Keramaian yang pertama kali Mia lihat saat membuka kedua matanya, senyum lebar tiba-tiba tertarik dari dua sudut bibirnya. Mia jelas heran, namun perasaan gembira yang dia rasakan nampak sangat nyata. Seakan apa yang di lihatnya bukanlah proyeksi dari mimpi semata.
"Mia .... "
Kepalanya lantas menoleh, senyum yang tadi terpancar perlahan surut saat mendapati sosok familiar yang tengah memandanginya dengan ekspresi wajah yang sama di perlihatkan saat pertemuan pertama mereka. Keramaian kota yang tadi sempat Mia lihat tiba-tiba langsung berubah. Diganti dengan ruangan suram dan berantakan. Seperti ruangan yang sempat Mia lihat menjadi tempat eksekusi seseorang yang dirinya kenal.
Tubuh Luna yang tadinya mematung, perlahan mulai terangkat. Senyum sudah tak ada lagi di wajahnya saat tiba-tiba sebuah tali tambang sudah melilit di leher Luna.
Mia jelas panik, namun tubuhnya sama sekali tak bisa dia gerak sejak tadi. Hanya getaran dan isak tangis yang keluar dari mulut Mia saat melihat tubuh Luna mulai meronta hebat hingga beberapa saat kemudian benar-benar kaku tak bergerak. Mia berusaha untuk menjerit, meminta tolong pada siapapun yang mungkin saja mendengar jerit penuh keputusasaannya ini.
Dia baru saja ingin menyerah, saat tubuhnya mendadak di guncang kasar sampai Mia bangun dengan nafas memburuh.
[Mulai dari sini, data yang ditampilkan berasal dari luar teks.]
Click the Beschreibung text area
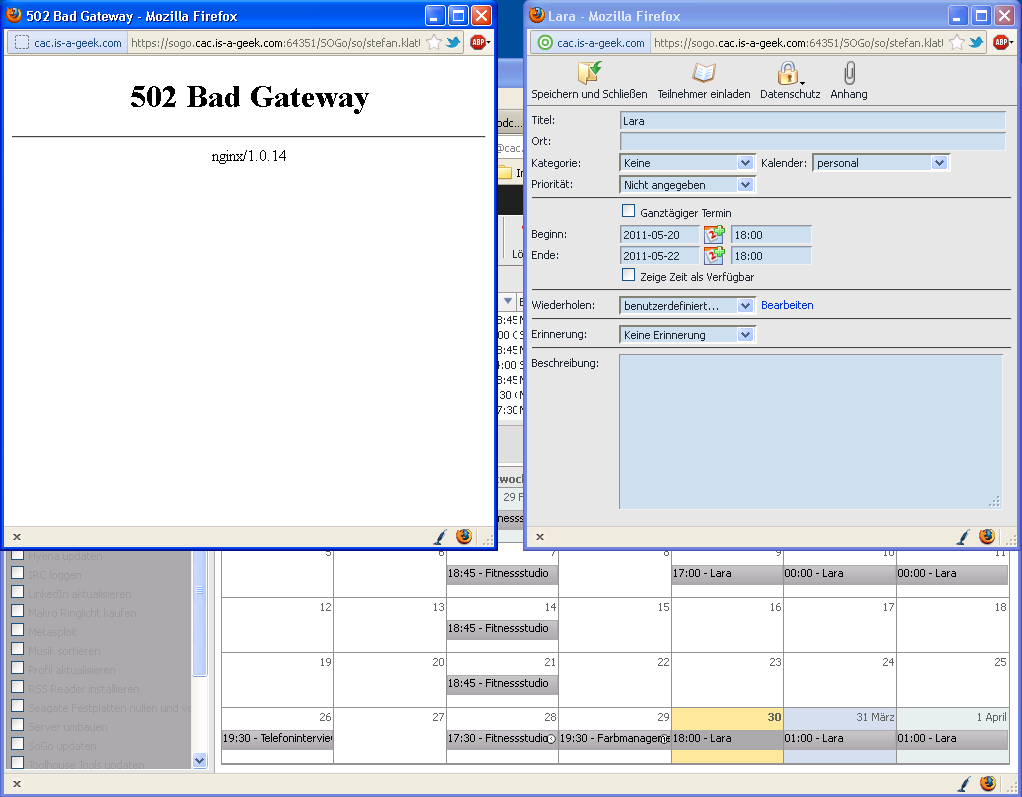Image resolution: width=1022 pixels, height=797 pixels. point(810,430)
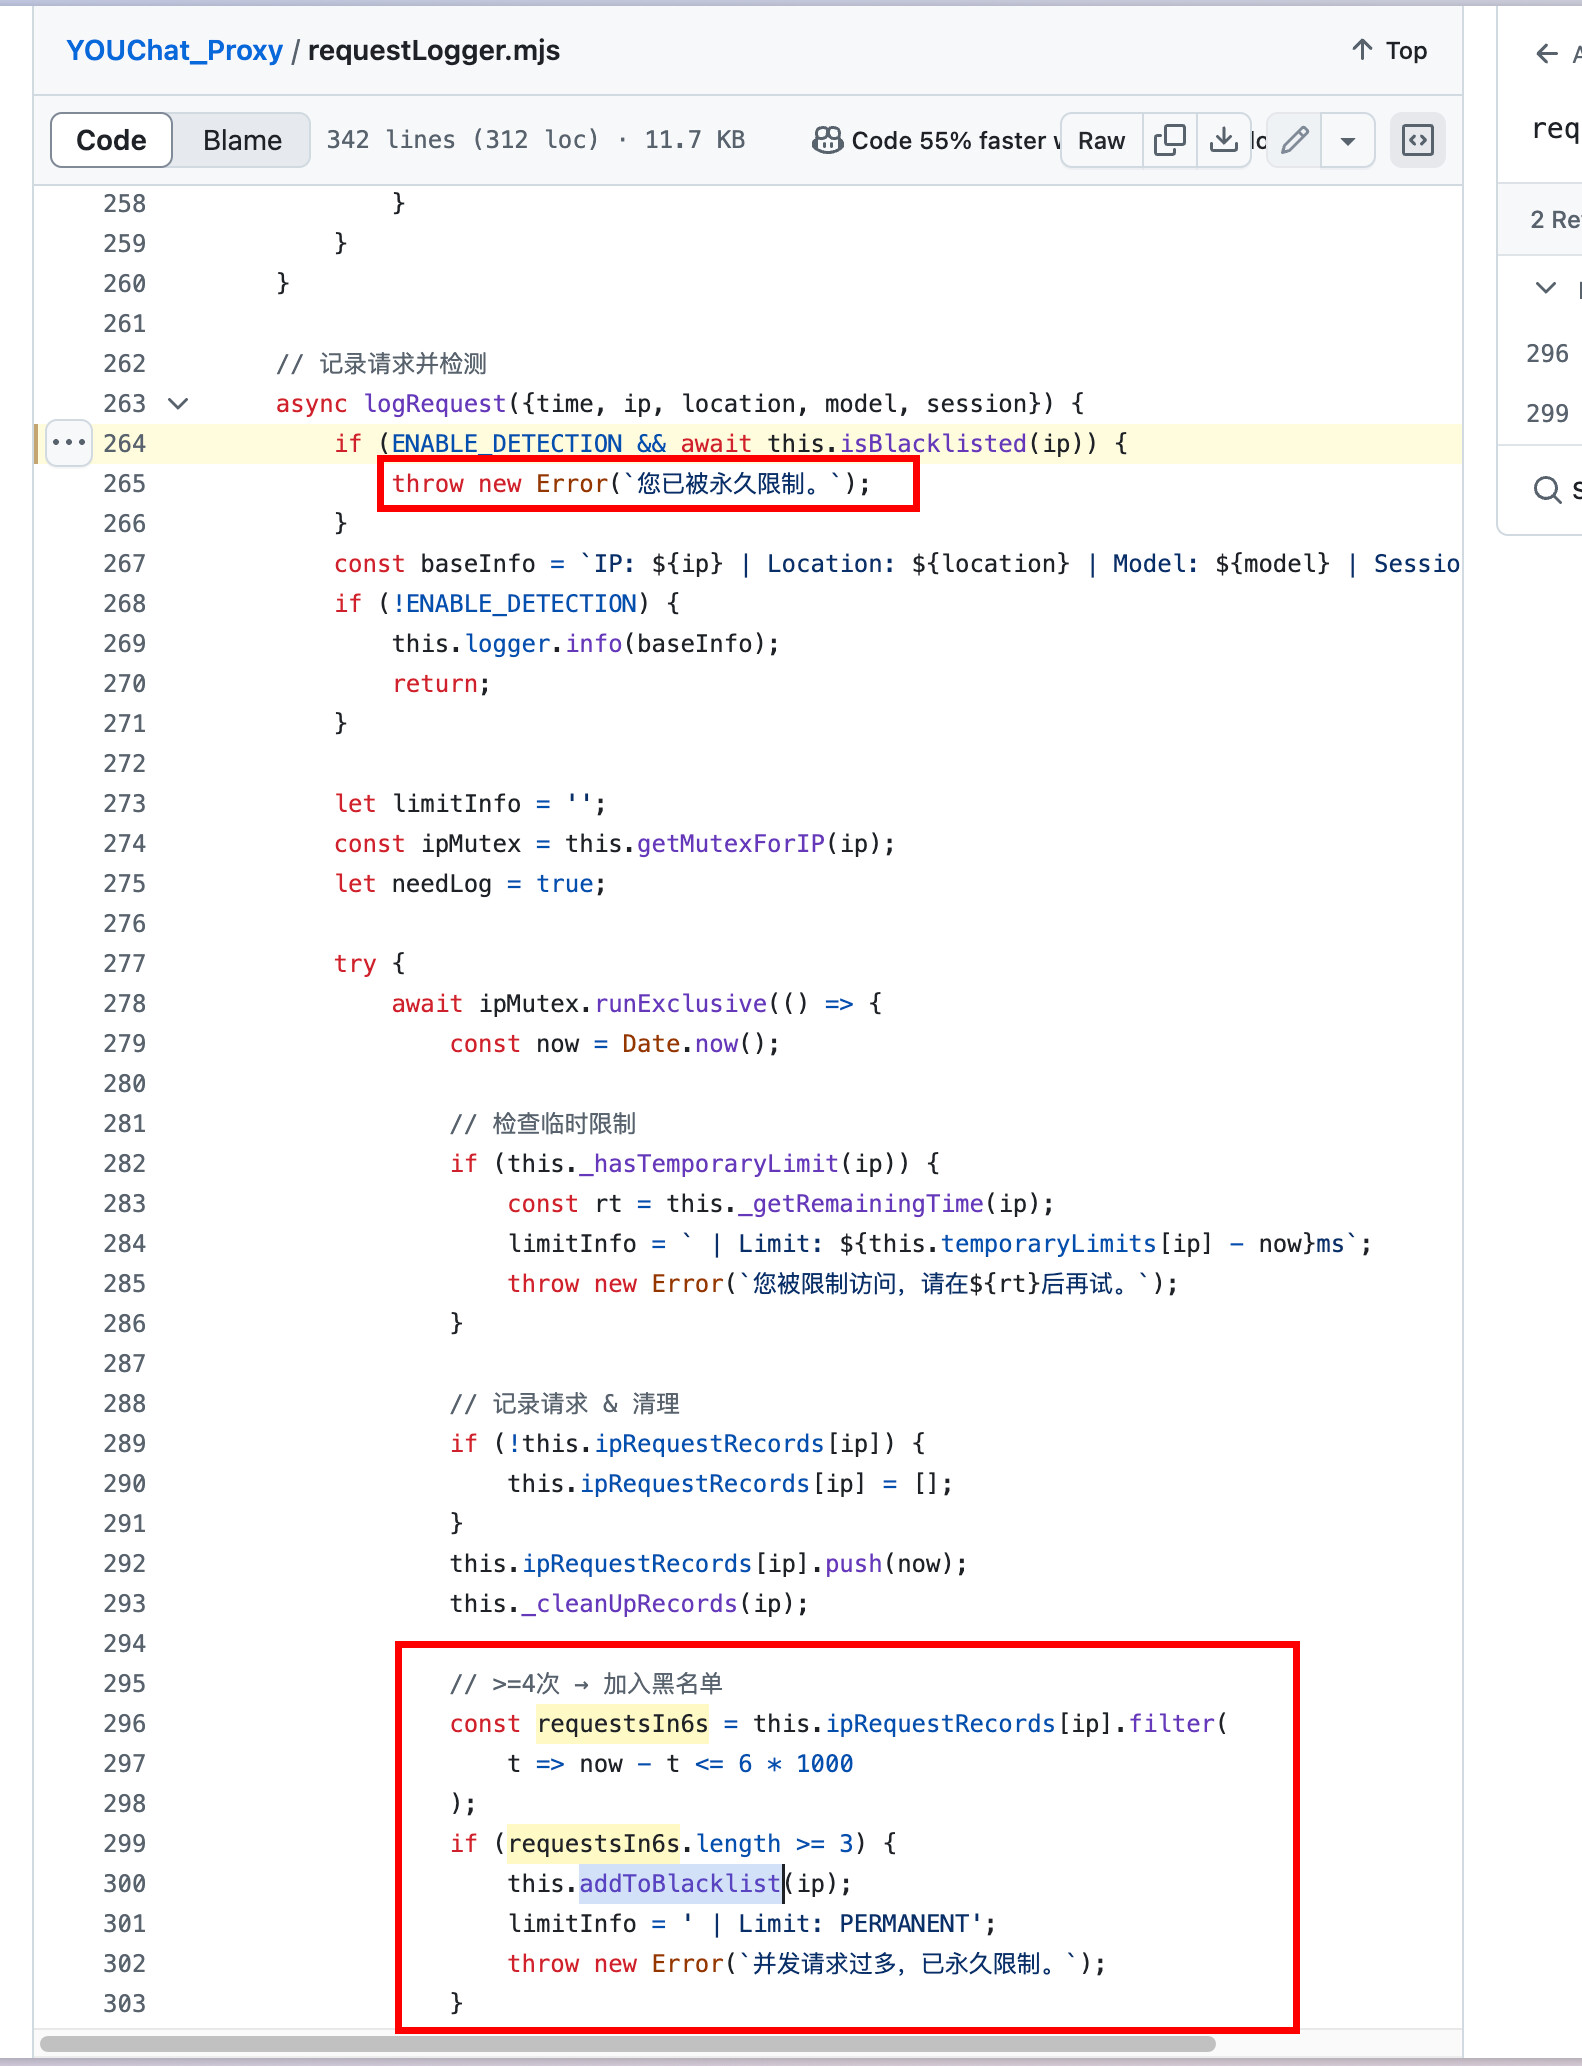Image resolution: width=1582 pixels, height=2066 pixels.
Task: Toggle the symbols panel button
Action: pyautogui.click(x=1417, y=140)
Dia mengerjap bingung lalu memandang Salma yang kini balas memandanginya dengan kesal.
"Capek gue bangunin dari tadi, malah nggak bangun-bangun lu!" gerutu Salma tanpa berniat mengubah ekspresinya. Kemudian kedua tangannya terlipat di atas dada, lalu menunjukan sesuatu dengan dagunya."Sana bangunin temen lu itu, dia ngigau nggak berhenti-henti dari tadi. Berisik banget emang, padahal gue mau tidur."
Tanpa perlu di suruh dua kali, Mia bangkit berdiri. Berjalan menuju tempat tidur Wina yang berada di samping tempat tidurnya walau terdapat skat meja kecil di tengah-tengah mereka. Mia pandangi Wina yang memang terlihat menggigil kedinginan. Wajah Wina yang sejak pagi tadi terlihat pucat kini semakin bertambah pucat saat Mia lihat. Jelas hal itu membuat dirinya panik, lalu menyentuh kening Wina yang bisa dia rasakan panasnya di kulit Mia sendiri.
"Tolong, panggilkan Umi Jihan atau pengurus lain," katanya dengan nada panik. Mia segera bergegas mencari kompres kecil penurun panas yang sudah di stok ibunya sejak Mia memutuskan untuk kemari. Lalu menempelkan benda kecil itu di kening Wina yang panas sekali. "Cepat panggil Umi Jihan, Salma!"